Opponents, including the Florida League of Cities and Melissa Wandall, the wife of Mark Wandall, argued local officials should be able to decide whether to use the cameras. Melissa Wandall maintained the law saves lives.
"If I thought this … was killing other people, maiming other people, injuring other people, I tell you right now I would have my husband's name taken off this (law)," said Wandall, whose husband was killed by a red-light runner in 2003. "I'm not just an advocate, I know the statistics. I work with law enforcement. We're taking all these tools away from law enforcement."
For motorists, the proposal would eliminate $158 fines imposed on the owners of vehicles caught on camera running red lights, starting July 1, 2020.
State and local governments split the fine revenues, with the fines yielding nearly $60 million for the state budget last year, according to the Florida Department of Revenue.
Red-light camera opponents have tried unsuccessfully for years to repeal the law. But Avila believes a study released Dec. 31 by the Department of Highway Safety and Motor Vehicles will bolster the case for the bill during the upcoming legislative session.
"This program simply has not met its intended purpose of enhancing public safety," Avila said. "The facts show that there has been a significant increase, in terms of rear-end crashes at these intersections, due to the red light cameras."
In a survey of 148 intersections in 28 cities and counties across the state, total crashes were up 10.14 percent when comparing data before the cameras were installed and after they were in place, according to the state report.
"As a government, are we willing to trade public safety for revenue?" asked red-light camera opponent Paul Henry, a retired law-enforcement officer representing the Liberty First Network.
But Rep. Barbara Watson, a Miami Gardens Democrat who cast the lone vote against the measure, noted the study looked at crashes up to 250 feet from intersections. Also, Orange County Sheriff's Capt. Dennis Strange maintained the cameras are a deterrent, anecdotally noting that drivers modify their behavior where they know cameras are used.
"I can tell you that my sons, when they got their permits, they knew where every red light camera was … because I had a standing rule, if you are issued a citation, that's your baby, you pay it," Strange said.
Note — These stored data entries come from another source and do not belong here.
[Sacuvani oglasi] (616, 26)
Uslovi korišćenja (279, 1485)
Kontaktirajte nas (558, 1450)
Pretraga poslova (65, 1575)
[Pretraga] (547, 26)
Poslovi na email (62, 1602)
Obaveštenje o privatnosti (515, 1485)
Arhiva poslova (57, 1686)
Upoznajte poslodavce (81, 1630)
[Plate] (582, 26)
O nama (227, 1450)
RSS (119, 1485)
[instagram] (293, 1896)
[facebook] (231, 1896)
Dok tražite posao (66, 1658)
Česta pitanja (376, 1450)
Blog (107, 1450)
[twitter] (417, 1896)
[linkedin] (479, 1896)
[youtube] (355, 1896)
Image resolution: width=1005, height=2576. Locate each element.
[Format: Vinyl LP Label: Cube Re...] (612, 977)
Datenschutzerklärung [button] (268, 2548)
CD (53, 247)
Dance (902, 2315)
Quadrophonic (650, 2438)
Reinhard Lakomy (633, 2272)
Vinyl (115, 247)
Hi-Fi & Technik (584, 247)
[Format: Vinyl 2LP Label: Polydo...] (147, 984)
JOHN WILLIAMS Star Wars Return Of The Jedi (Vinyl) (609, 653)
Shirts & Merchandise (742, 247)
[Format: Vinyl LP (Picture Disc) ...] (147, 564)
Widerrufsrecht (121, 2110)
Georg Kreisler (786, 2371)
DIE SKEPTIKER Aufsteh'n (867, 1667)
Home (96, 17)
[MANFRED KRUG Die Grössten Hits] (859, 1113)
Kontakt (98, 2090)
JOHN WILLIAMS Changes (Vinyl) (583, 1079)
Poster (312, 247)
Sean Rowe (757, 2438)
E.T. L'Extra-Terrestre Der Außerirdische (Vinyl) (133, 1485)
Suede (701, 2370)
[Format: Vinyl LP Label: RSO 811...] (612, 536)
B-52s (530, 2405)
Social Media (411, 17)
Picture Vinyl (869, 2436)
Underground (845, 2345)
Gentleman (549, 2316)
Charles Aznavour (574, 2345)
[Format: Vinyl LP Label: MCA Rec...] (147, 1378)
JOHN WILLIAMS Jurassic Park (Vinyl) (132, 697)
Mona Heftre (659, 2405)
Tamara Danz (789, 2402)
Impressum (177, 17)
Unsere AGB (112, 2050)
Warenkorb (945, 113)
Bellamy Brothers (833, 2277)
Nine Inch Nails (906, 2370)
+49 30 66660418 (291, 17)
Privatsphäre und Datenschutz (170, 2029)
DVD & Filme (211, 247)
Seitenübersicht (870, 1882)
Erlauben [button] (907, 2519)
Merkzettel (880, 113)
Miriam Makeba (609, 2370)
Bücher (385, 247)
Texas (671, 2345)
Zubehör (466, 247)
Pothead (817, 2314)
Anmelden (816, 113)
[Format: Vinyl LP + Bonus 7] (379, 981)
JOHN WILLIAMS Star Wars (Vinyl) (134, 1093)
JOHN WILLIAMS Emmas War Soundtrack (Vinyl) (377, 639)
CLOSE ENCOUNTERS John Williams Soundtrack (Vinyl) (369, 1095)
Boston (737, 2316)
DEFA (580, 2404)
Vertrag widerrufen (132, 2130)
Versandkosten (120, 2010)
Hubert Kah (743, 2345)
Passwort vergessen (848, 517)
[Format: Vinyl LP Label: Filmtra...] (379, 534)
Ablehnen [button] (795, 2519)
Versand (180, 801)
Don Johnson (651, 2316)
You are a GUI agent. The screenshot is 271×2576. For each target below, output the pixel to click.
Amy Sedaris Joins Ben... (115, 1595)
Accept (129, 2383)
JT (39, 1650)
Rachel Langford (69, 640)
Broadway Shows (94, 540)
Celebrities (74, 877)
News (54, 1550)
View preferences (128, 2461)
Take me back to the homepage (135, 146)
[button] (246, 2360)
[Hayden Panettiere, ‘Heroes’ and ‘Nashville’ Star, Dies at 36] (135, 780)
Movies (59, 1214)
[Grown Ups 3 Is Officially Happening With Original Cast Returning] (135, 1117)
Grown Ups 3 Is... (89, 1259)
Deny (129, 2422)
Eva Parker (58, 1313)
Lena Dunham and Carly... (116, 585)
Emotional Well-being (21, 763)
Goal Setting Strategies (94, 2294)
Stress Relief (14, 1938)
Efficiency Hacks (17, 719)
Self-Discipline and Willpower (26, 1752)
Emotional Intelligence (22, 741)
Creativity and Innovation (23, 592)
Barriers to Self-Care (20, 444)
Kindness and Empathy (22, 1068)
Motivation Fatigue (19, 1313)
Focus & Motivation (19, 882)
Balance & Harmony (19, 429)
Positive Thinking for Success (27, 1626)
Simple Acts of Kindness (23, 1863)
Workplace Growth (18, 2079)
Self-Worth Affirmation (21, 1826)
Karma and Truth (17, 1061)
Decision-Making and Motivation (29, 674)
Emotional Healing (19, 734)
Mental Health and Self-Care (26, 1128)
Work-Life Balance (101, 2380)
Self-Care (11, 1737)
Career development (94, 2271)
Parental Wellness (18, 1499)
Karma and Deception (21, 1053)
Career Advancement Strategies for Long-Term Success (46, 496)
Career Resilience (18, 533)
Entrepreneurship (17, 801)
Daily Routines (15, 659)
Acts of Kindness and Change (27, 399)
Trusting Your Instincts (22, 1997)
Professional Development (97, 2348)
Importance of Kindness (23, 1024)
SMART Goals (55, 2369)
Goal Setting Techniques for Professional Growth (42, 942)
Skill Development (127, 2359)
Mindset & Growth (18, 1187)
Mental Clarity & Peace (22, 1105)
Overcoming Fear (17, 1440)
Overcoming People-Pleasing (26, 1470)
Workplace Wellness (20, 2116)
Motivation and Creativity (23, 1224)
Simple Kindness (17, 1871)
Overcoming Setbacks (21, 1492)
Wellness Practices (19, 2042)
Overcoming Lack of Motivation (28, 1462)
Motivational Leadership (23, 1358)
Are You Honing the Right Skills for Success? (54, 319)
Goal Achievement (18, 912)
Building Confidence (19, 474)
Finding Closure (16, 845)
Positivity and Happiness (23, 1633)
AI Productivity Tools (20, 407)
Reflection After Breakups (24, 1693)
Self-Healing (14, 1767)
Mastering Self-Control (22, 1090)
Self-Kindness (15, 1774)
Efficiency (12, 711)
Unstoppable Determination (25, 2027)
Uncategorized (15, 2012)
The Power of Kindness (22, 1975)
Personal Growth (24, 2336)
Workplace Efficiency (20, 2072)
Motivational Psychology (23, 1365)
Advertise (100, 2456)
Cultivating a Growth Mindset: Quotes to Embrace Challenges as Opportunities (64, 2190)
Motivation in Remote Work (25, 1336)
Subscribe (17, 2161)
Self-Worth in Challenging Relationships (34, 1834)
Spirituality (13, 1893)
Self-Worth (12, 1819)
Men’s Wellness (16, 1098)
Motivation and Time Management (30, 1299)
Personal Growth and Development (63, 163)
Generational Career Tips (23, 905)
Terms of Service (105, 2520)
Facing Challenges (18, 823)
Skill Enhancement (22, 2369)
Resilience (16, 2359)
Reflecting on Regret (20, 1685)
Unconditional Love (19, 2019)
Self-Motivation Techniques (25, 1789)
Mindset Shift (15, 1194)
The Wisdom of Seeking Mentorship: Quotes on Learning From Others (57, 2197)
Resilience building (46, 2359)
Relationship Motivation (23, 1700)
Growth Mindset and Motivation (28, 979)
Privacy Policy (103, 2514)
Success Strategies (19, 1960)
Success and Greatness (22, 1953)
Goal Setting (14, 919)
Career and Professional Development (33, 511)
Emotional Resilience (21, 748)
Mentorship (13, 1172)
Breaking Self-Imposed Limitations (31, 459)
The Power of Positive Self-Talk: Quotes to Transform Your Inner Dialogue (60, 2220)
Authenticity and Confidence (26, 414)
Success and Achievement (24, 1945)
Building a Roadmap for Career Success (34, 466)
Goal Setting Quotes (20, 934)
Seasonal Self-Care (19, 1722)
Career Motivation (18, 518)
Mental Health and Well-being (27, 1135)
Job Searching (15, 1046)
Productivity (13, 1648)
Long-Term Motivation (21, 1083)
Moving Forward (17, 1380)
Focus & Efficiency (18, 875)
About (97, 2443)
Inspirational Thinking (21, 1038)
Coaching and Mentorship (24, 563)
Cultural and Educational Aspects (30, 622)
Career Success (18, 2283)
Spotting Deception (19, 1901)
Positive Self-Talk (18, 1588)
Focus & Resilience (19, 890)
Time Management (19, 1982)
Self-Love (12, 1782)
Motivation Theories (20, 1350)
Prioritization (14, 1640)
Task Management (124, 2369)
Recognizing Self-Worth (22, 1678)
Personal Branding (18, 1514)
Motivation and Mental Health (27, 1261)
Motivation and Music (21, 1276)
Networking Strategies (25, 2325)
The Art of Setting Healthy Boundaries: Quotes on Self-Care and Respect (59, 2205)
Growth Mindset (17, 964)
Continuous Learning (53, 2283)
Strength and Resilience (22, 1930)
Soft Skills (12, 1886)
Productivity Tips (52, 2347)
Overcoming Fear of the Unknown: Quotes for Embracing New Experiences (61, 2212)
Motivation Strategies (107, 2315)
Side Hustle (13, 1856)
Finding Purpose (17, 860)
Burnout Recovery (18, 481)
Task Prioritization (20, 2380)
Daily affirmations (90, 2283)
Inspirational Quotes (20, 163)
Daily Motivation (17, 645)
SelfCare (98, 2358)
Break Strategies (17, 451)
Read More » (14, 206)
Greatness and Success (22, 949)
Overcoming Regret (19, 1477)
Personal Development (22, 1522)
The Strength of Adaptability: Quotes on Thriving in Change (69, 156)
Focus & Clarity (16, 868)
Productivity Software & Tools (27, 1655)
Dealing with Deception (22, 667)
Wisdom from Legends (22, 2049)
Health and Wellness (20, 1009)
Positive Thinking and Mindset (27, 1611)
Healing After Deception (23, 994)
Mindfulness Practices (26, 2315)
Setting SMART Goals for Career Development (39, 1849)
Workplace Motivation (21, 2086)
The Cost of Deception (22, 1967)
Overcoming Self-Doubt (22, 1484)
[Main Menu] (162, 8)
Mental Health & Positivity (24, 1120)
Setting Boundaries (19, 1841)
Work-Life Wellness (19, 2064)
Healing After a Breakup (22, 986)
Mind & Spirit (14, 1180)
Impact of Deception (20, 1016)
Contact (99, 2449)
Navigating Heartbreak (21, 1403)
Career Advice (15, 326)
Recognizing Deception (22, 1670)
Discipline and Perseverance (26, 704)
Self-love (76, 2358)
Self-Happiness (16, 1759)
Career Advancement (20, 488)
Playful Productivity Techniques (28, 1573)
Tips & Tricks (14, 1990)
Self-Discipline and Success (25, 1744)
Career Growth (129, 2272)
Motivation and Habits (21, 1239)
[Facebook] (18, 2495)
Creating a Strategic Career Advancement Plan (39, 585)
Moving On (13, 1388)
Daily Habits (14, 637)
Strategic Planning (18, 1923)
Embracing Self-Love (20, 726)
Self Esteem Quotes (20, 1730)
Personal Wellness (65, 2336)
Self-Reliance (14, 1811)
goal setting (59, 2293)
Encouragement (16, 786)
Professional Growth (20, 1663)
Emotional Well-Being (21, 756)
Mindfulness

In voting for the bill, subcommittee Chairman Rep. Brad Drake, R-Eucheeanna, said he'd like to hear testimony from governments, such as the city of Tallahassee, on why they have removed the cameras.
Last year, the House voted 83-33 to support a repeal effort, but the measure failed to get through the Senate committee process. Freshman Sen. Frank Artiles, who was the main sponsor of the House effort in 2016, has filed the Senate version of the bill (SB 178) for the session that starts March 7.